Today, the women’s pilgrim route begins in Okunoin, the most amazing cemetery Jeremy and I have ever seen. Wandering through a cemetery may sound creepy, but it wasn’t at all. Perhaps it’s because Buddhists see death differently than we do in the West…or perhaps it was just the incredible forest growing in and around and over all the gravestones. With over half a million (!!!) tombs in this cemetery, that’s no small feat for this forest.
There’s something very comforting about seeing nature swallow up these gravestones and markers. Again, even if you didn’t know the first thing about Buddhism, Okunoin is enough to convince even the most morbid mind that death can be a thing of beauty.
As I mentioned above, Jeremy and I were staying in Haryoin Temple on Koyasan, and one of the common things to do in shukubo (temple lodging) is to eat shojin ryori, a vegetarian meal that is prepared in the temple. It was tasty, though at 2100 yen (US$21) per person, it was definitely not in the budget for both nights.
Our room at Haryoin was the first traditional Japanese style room we stayed in, with a tatami mat floor and futons stored in the closet, to be brought out when you are ready for bed. Though it can be a pain to put your bed away in the morning and take it out at night, we did like how versatile it made the space.

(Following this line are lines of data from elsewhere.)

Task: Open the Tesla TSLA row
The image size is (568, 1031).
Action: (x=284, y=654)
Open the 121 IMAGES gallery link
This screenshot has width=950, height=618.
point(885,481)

The one thing Jeremy could not deal with at all was the shoe thing. See, Japanese people do not wear their outdoor shoes inside…instead, they take off their shoes and step onto a slatted wood mat to put on their inside slippers. Most places don’t mind if you just walk around in your socks, but Haryoin sort of insisted that we wear the inside slippers. But of course, you cannot wear the slippers on the tatami mat, so you have to take the slippers off before entering your room. To top it all off, there is a separate pair of slippers that you wear in the bathroom. So if you came back to your room from a day of wandering around Koyasan and then went to the bathroom, you would have to take off your outdoor shoes, put on your slippers, go to your room, take off the slippers, put the slippers on again when you leave your room, walk down the hall to the bathroom, take the slippers off, and then put on the bathroom slippers. The Japanese put the “orient” in “process oriented.”
And what can I say about that morning prayer ceremony? Well, it’s not what we expected, that’s for sure. We sort of thought that there would be some bell-ringing and some interactive chanting involved, but Haryoin’s morning prayer involves none of that. Rather, two monks pray out loud for about 30 minutes and then light various candles, eventually culminating in a roaring fire in a metal bowl (which required one monk to get up and turn on the air vent to suck the smoke out of the room). We didn’t understand a word, since it was all in Japanese, and unfortunately, we couldn’t see much either, since we were seated on tatami mats and the altar was raised up on a stage of sorts behind tall screens. Quite frankly, we’re still sort of baffled by the whole thing.
It’s ironic that the spoken ceremony did little to reveal any further insight into Buddhism, but walking around Dai Garan and Okunoin communicated volumes to us. Or…perhaps it’s not ironic at all to learn about Buddhism through observation and experience rather than through the spoken? Buddhism is also about silent meditation, is it not?